Flexibilizar las condiciones
El segundo gran problema que deja la normativa a medio camino está vinculado con el cumplimiento de las condiciones establecidas para el sostenimiento de la medida.
El estudio muestra de que en 38 por ciento de los casos los jueces terminan por revocar el beneficio. La investigación advierte sobre la necesidad de flexibilizar de este instituto. “Las mujeres necesitan salir del domicilio a trabajar o a estudiar para generar sus propios medios”, destacan los investigadores.
“Está claro que el bienestar no sólo refiere a un cuidado afectivo dado por su progenitora, sino que es un niño que requiere de cuidados materiales tales como vestimenta, debida alimentación, atención médica adecuada, etcétera. En relación con ello, ¿quién es el encargado de brindárselos al niño?”, plantea la investigación.

Propuestas
La solución no es sencilla y necesita de un trabajo interdisciplinario. El estudio propone que el Patronato de Liberados o el Ministerio de Desarrollo brinde una efectiva asistencia material, o bien posibilidades de acceder a programas que capaciten a estas mujeres, dotándolas de herramientas que les permitan, en un futuro inmediato, generar sus propios ingresos y así cubrir las necesidades personales y de su hijo.
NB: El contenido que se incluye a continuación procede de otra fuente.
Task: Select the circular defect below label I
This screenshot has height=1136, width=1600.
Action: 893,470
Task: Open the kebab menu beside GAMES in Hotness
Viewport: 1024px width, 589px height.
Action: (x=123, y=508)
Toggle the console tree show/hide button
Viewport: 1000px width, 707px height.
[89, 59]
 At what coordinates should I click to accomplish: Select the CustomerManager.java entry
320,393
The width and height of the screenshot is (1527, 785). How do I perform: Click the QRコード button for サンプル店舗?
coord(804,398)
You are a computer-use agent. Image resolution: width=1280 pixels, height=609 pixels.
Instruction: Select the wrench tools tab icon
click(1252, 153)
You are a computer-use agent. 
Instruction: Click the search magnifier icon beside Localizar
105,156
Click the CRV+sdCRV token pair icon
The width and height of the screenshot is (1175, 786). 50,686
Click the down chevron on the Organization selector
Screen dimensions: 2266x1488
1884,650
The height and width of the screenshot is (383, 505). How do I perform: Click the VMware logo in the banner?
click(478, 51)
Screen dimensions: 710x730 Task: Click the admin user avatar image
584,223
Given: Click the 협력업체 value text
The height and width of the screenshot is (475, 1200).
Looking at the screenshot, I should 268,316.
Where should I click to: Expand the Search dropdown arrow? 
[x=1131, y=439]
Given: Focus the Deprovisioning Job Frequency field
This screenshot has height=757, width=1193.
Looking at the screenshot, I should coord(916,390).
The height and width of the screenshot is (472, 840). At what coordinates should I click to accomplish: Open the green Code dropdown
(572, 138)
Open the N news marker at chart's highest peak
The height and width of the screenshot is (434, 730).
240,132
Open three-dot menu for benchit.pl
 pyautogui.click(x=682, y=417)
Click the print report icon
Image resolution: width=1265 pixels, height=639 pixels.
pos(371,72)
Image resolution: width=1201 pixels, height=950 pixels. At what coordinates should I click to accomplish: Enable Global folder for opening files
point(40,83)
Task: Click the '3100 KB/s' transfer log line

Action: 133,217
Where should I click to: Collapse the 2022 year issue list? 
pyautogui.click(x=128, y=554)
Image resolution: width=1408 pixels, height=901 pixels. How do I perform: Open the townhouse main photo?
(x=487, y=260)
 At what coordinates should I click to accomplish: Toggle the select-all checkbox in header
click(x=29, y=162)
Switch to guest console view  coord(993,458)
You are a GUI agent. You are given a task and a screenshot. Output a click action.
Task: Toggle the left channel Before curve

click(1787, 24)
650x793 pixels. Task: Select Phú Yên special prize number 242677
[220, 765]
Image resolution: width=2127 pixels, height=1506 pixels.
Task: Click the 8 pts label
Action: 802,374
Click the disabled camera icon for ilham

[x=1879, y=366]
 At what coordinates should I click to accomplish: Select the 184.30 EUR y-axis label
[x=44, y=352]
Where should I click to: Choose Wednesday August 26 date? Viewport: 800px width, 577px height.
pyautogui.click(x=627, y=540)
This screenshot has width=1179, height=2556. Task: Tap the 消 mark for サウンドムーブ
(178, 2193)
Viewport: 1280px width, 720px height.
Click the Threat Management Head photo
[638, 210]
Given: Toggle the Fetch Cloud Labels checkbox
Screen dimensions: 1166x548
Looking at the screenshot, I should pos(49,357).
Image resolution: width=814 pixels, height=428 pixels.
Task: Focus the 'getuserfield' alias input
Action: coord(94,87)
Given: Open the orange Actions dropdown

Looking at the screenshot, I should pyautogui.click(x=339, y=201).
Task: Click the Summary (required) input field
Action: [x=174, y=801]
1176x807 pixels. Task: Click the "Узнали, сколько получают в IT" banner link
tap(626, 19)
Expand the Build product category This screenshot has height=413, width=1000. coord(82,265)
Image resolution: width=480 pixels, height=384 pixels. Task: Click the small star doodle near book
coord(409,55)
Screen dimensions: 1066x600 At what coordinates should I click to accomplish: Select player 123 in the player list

Advierten, a su vez, sobre la necesidad de crear una oficina de intervención conjunta de defensores, psicólogos y trabajadores sociales para las mujeres procesadas y condenadas, durante el proceso judicial, que les garantice el acceso a la Justicia. Se trata de un espacio que sirva de apoyo y acompañamiento legal y psicosocial a los fines de una representación más eficaz de los derechos de las mujeres embarazadas o con hijas o hijos de corta edad y fortalecer sus vínculos.
“El objeto de esta oficina de profesionales sería visualizar e identificar la problemática en la que se encuentra incursa esta mujer y los factores que serían beneficiosos para ella, en el otorgamiento de la prisión domiciliaria”, agregaron los investigadores.